When I am confronted with a frustrating problem, I like to run a “sanity check” to test my assumptions. For instance: I’m running this FP assay. When I add protein, I should get a change in the fluorescence polarization in my sample. There’s lots of literature that suggests it does happen.But is my instrument capable of detecting it?
As a sanity check, I ran control samples in my plate reader 36 times. I took the plate out, put the plate back in, and ran the same samples in my plate reader 36 times. I need to know about my reader’s stability.
I expect a relatively small ΔFP. The fluorescein is attached to a 20 kD DNA aptamer which binds to a 16 kD protein. That’s not a very big change in molecular weight. The previous binding assay gave a max ΔFP of 10 mP. I need a standard deviation of less than 3 mP to have any confidence this measurement.

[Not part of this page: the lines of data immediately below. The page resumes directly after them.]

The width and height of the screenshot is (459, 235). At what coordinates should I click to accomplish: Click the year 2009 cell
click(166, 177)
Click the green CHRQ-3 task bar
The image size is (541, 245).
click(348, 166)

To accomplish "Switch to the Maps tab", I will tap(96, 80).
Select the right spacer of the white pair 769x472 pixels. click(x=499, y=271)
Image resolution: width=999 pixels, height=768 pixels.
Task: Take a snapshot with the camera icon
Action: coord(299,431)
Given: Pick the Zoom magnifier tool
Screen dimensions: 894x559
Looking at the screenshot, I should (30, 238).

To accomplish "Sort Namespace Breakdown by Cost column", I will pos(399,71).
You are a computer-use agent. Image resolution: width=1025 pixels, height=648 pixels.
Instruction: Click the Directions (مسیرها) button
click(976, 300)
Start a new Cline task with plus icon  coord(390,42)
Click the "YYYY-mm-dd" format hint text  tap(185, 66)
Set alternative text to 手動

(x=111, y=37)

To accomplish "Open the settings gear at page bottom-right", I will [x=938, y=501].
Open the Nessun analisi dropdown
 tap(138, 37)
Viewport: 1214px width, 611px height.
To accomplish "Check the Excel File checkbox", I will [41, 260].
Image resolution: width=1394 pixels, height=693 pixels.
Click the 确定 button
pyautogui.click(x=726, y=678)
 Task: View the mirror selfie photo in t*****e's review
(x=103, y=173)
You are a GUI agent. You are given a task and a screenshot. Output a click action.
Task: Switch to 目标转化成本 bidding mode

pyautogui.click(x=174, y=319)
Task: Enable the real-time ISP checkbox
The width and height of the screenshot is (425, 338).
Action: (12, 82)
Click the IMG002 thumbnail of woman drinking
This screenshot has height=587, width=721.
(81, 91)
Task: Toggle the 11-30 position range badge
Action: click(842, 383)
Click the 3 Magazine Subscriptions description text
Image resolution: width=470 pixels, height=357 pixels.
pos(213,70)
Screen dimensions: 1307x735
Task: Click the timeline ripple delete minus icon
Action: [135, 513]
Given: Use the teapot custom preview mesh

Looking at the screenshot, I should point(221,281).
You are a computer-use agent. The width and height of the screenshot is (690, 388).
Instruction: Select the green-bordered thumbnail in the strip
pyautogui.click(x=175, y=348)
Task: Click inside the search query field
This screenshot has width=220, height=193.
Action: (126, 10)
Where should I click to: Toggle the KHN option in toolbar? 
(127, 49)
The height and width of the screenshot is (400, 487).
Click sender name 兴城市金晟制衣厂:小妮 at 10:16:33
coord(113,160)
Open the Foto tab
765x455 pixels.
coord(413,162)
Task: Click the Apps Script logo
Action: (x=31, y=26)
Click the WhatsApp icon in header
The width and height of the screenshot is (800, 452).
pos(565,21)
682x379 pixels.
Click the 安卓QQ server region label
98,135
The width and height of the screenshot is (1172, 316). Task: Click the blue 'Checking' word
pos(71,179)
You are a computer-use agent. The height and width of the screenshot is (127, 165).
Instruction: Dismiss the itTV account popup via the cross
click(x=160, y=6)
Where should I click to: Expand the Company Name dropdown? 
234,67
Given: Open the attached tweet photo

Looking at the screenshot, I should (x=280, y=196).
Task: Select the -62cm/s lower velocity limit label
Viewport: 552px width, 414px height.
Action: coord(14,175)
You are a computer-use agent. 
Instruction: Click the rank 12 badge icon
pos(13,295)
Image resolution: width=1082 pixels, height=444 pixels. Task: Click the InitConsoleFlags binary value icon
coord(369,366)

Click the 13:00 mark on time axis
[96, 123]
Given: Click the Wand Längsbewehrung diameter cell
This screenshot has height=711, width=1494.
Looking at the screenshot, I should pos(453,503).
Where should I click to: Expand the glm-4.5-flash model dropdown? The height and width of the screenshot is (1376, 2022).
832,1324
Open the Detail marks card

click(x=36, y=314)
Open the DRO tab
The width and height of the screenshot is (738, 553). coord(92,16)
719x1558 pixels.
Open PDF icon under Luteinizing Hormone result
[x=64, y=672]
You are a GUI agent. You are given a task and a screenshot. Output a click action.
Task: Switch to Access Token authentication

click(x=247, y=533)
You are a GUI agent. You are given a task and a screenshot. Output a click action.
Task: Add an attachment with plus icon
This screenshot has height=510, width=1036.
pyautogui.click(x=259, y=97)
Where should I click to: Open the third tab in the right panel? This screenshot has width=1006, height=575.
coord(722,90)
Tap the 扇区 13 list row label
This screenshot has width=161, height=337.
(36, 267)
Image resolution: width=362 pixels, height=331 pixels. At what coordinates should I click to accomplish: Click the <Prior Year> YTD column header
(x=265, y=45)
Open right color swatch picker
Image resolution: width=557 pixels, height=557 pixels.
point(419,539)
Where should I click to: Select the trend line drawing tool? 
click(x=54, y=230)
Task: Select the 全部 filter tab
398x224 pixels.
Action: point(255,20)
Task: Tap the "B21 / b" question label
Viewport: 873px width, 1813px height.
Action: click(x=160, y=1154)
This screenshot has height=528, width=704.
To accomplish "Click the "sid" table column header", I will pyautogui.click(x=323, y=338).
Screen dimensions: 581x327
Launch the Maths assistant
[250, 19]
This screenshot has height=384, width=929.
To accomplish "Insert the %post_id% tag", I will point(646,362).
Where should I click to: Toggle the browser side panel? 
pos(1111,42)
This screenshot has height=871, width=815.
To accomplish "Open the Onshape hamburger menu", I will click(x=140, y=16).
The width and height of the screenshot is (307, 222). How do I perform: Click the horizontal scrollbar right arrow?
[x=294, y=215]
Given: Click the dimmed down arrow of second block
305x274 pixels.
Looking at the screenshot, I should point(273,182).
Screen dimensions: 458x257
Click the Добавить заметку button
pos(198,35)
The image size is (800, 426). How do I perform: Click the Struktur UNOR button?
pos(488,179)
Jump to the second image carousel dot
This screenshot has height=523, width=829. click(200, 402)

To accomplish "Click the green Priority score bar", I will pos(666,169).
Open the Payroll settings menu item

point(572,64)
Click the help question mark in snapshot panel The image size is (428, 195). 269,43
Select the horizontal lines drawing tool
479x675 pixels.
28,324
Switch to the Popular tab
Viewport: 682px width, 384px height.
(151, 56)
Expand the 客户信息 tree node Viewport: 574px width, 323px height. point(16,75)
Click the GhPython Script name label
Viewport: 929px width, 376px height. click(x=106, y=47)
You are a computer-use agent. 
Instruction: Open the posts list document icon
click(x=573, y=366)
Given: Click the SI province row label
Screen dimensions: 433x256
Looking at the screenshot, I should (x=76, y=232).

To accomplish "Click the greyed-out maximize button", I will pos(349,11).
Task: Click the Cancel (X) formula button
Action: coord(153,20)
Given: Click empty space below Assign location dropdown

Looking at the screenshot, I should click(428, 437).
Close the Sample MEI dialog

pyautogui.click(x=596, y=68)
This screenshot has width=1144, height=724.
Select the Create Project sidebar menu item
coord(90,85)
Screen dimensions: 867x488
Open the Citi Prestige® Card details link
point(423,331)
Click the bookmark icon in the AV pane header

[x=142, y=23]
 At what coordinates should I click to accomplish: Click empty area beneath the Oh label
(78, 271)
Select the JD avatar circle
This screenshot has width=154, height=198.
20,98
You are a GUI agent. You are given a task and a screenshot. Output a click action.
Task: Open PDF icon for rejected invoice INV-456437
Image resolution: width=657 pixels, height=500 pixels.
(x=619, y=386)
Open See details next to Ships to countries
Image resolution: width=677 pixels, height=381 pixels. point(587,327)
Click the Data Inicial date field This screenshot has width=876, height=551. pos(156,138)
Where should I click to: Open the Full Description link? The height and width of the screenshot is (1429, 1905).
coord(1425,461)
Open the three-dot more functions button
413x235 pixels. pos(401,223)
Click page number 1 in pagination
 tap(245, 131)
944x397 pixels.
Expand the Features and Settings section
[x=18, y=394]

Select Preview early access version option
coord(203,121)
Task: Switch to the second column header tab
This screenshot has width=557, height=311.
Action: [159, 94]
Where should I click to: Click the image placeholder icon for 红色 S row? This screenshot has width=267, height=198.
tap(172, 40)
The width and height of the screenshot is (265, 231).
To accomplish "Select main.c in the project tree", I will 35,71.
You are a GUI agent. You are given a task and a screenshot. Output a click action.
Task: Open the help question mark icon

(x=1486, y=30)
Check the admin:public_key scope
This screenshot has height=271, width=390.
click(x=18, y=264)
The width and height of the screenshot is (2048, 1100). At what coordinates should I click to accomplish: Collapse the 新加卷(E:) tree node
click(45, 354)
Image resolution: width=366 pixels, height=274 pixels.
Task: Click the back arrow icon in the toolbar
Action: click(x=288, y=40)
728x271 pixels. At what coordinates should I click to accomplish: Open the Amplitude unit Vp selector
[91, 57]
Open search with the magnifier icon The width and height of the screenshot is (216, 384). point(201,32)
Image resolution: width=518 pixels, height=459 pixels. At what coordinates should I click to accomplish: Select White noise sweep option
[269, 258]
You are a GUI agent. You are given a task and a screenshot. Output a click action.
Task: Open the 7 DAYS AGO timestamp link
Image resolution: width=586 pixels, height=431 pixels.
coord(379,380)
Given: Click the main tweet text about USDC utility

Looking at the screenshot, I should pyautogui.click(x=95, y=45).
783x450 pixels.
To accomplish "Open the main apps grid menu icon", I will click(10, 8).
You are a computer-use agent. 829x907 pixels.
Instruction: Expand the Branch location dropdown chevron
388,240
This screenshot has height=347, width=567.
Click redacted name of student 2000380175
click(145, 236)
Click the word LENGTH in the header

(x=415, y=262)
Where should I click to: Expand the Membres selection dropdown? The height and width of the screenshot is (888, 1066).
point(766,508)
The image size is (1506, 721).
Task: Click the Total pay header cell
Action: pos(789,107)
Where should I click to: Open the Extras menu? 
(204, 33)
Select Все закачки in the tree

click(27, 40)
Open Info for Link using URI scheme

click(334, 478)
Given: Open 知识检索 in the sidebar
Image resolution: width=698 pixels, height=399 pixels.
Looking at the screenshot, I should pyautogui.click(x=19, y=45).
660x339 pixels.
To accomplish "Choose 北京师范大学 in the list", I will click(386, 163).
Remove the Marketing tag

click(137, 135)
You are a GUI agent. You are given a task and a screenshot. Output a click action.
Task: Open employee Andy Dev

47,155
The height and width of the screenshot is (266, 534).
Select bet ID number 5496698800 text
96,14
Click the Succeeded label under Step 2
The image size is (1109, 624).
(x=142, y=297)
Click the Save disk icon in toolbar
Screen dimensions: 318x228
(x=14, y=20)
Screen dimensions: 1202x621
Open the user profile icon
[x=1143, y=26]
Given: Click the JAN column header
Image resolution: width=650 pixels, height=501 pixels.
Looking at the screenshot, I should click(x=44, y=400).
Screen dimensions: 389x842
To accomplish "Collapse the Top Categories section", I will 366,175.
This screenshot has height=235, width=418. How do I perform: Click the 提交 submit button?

Thankfully, the standard deviation of the ΔFP across 22 wells was 2 mP. The well-to-well-variability was terrible. Each well needs its own control.I can’t measure absolute FP with any accuracy, but I should be able to measure ΔFP if it’s greater than 6 mP. That gives me more confidence about the measurements from the last few days.
I looked for some literature to compare. A small fluorescein-labeled peptide (MW 1.3kD) binding to a large fusion protein (49 kD) gives a ΔFP of ~200 mP. The scatter around their curve is about 6 mP.That’s similar to my own. If I get a ΔFP of that magnitude, I should be able to measure it easily. I measured the FP of erythrosin and got ~340 mP so I am definitely able to detect FP when it’s strong (literature value 316 mP).